▶ The task:
Could you print every line from the first one of the records below through the line containing "Image resolution: width=1568", with both included and nothing else?

Source records section start

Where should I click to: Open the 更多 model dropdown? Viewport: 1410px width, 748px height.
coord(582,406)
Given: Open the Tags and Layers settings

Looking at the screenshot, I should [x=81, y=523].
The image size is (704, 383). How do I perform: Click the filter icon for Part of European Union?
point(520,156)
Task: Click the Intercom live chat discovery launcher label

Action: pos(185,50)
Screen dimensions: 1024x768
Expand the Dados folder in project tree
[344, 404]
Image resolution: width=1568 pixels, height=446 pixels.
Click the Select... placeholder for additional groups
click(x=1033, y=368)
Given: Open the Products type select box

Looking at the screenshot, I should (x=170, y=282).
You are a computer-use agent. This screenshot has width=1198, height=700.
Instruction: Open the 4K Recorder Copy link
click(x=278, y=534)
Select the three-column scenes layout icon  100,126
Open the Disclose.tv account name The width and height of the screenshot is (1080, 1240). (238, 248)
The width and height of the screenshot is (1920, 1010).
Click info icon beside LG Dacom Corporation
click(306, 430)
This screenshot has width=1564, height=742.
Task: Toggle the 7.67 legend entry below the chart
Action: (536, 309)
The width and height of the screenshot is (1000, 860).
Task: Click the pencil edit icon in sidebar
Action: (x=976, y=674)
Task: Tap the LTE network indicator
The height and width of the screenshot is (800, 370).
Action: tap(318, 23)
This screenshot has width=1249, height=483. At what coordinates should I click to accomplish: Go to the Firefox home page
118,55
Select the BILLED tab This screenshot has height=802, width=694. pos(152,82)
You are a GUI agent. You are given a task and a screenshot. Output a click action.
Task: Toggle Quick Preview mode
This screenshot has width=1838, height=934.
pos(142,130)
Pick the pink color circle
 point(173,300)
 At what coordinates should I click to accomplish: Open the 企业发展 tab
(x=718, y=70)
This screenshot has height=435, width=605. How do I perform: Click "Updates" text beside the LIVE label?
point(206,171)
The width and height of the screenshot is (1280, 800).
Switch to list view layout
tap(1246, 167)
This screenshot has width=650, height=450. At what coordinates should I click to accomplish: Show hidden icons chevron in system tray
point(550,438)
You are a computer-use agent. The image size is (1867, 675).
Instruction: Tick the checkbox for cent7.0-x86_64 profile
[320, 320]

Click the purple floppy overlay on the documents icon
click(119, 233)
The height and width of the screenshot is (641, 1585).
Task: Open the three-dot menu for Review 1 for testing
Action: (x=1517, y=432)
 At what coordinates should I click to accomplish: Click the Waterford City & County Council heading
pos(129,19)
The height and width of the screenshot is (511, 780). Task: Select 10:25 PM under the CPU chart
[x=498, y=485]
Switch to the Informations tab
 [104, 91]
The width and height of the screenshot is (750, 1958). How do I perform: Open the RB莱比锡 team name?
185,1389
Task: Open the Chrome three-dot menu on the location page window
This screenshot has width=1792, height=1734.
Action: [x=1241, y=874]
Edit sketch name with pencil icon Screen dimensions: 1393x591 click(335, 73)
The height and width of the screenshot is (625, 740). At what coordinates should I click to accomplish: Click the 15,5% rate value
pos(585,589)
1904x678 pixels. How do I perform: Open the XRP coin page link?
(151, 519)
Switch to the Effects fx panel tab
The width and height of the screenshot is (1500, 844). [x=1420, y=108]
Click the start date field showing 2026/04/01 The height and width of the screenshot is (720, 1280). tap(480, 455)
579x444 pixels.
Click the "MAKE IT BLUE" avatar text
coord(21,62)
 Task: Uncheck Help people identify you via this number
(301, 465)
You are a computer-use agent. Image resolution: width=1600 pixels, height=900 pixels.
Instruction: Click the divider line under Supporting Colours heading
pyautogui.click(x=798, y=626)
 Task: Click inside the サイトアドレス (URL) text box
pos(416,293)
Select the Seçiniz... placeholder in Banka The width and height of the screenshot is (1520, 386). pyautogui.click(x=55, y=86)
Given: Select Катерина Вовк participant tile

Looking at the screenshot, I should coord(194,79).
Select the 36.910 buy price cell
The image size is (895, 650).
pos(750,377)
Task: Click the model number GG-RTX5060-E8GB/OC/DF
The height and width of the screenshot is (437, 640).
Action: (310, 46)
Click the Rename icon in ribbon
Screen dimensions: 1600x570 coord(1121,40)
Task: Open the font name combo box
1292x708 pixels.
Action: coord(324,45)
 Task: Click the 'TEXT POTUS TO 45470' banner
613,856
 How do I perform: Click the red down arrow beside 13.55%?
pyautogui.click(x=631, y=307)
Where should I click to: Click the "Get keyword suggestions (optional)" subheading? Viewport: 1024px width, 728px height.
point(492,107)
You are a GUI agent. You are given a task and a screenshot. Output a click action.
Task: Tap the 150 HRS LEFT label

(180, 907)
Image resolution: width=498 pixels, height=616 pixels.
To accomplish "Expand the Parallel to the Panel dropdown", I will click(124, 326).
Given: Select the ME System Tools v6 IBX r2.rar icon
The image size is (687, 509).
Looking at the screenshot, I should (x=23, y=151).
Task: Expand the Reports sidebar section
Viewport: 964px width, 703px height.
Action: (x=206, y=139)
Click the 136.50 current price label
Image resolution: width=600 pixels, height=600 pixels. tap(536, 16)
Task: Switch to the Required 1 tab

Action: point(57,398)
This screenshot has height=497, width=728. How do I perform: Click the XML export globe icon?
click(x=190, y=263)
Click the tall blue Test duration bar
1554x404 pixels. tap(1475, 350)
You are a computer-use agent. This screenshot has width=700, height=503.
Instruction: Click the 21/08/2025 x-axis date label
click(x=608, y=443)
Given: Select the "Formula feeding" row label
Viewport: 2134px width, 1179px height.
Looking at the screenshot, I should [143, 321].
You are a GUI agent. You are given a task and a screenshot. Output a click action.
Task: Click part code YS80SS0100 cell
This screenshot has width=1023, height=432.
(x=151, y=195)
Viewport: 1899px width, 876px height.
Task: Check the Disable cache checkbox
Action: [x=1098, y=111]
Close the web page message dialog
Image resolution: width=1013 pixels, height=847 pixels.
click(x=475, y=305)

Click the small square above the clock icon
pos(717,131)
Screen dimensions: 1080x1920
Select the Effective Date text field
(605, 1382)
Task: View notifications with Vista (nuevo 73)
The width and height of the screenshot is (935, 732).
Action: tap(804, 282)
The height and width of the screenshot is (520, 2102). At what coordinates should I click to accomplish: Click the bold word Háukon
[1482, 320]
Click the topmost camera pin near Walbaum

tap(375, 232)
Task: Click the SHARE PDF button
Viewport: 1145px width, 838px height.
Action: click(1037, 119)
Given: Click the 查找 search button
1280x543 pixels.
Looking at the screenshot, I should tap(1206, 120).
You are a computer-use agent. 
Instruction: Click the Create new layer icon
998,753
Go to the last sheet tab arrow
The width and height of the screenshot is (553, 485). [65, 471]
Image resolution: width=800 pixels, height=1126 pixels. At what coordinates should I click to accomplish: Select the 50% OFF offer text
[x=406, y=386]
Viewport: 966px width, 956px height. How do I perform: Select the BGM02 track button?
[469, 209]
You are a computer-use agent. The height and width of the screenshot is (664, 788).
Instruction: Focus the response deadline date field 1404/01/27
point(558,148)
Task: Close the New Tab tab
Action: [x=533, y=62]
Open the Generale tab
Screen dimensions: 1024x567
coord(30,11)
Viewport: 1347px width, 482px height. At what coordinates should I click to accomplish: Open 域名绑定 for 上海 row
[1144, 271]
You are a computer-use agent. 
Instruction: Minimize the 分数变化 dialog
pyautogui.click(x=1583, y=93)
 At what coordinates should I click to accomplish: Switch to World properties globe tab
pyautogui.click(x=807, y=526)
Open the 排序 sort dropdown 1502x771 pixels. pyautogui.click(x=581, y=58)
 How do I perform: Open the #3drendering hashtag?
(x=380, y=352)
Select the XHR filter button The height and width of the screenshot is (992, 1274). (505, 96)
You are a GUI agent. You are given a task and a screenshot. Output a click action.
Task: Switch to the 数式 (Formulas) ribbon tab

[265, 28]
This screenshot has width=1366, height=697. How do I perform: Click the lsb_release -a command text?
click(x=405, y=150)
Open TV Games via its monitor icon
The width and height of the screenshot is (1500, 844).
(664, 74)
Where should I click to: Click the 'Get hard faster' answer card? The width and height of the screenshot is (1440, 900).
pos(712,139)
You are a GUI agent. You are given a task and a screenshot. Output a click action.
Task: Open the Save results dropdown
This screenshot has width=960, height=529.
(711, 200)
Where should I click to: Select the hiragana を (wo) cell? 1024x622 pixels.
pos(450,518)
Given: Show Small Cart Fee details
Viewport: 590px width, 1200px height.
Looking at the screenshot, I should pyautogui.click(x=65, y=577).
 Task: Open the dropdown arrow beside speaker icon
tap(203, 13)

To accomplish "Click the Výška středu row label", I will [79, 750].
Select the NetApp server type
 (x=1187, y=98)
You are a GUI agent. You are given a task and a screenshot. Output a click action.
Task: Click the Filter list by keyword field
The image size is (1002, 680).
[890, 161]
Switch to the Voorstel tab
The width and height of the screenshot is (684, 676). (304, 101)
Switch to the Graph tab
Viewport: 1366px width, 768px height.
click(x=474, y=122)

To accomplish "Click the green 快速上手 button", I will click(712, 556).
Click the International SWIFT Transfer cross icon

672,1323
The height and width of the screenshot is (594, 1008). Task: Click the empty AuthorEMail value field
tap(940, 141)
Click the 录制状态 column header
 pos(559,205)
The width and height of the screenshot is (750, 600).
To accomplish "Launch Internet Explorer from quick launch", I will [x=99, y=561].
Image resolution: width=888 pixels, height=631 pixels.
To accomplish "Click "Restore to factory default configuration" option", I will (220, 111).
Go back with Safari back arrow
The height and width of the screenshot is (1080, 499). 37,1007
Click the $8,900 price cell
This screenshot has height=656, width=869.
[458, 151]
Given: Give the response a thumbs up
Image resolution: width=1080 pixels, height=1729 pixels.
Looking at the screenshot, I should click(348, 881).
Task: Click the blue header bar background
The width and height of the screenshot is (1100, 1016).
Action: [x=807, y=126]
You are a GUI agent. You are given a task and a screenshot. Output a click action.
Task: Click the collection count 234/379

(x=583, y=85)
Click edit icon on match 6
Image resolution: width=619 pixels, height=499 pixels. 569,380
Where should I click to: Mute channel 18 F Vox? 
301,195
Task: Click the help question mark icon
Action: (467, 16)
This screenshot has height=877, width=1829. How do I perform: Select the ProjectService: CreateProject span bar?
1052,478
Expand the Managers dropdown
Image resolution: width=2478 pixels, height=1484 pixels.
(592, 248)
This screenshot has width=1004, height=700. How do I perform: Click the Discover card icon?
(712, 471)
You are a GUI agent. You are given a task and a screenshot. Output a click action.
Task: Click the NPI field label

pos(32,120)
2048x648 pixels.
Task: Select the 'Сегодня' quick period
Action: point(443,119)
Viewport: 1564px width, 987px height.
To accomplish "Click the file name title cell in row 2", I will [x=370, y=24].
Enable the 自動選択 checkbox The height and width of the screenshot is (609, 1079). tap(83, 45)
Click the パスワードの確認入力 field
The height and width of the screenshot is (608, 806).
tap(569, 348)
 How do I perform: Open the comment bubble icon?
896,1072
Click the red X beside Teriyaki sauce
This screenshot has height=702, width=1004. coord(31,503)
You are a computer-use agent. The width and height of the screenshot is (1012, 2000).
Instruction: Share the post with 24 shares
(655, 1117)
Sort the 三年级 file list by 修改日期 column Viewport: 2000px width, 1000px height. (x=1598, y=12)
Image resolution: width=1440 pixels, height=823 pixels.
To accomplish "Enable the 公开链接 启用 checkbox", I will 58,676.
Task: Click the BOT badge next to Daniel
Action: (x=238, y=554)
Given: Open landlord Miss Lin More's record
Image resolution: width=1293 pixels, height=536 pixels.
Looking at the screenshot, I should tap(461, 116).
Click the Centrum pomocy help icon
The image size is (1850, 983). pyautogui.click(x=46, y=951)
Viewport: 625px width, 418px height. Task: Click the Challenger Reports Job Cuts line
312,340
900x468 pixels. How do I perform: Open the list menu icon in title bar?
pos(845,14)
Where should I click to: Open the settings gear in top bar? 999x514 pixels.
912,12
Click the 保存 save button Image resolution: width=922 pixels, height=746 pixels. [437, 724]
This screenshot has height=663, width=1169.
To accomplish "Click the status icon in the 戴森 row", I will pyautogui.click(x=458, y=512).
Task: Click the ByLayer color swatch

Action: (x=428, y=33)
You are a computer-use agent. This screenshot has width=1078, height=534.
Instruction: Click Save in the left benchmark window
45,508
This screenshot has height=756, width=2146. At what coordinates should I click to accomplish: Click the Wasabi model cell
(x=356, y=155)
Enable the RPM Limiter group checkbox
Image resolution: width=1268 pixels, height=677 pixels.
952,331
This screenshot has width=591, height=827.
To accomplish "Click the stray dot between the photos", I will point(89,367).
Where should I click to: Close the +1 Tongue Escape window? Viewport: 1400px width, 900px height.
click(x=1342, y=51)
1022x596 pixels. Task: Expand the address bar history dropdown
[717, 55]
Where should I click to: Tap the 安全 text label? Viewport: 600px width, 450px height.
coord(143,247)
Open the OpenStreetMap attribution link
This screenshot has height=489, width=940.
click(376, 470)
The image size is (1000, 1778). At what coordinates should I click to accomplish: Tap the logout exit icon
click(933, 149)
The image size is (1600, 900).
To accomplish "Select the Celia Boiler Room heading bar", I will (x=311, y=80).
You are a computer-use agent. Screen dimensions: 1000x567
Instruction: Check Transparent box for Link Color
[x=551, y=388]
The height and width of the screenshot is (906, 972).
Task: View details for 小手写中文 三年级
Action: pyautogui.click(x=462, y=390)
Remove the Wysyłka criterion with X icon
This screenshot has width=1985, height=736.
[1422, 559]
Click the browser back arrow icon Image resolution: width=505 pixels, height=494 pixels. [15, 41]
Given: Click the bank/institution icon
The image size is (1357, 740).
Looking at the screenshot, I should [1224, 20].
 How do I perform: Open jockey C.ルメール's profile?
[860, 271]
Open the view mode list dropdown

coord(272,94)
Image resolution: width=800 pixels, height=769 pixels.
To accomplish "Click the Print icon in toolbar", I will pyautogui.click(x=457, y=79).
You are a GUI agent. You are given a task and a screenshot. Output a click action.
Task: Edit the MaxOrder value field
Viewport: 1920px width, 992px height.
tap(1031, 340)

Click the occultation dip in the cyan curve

Source records section end

▶ Result for this task:
Where should I click to: Open the 更多 model dropdown? Viewport: 1410px width, 748px height.
coord(582,406)
Given: Open the Tags and Layers settings

Looking at the screenshot, I should [x=81, y=523].
The image size is (704, 383). How do I perform: Click the filter icon for Part of European Union?
point(520,156)
Task: Click the Intercom live chat discovery launcher label

Action: pos(185,50)
Screen dimensions: 1024x768
Expand the Dados folder in project tree
[344, 404]
Image resolution: width=1568 pixels, height=446 pixels.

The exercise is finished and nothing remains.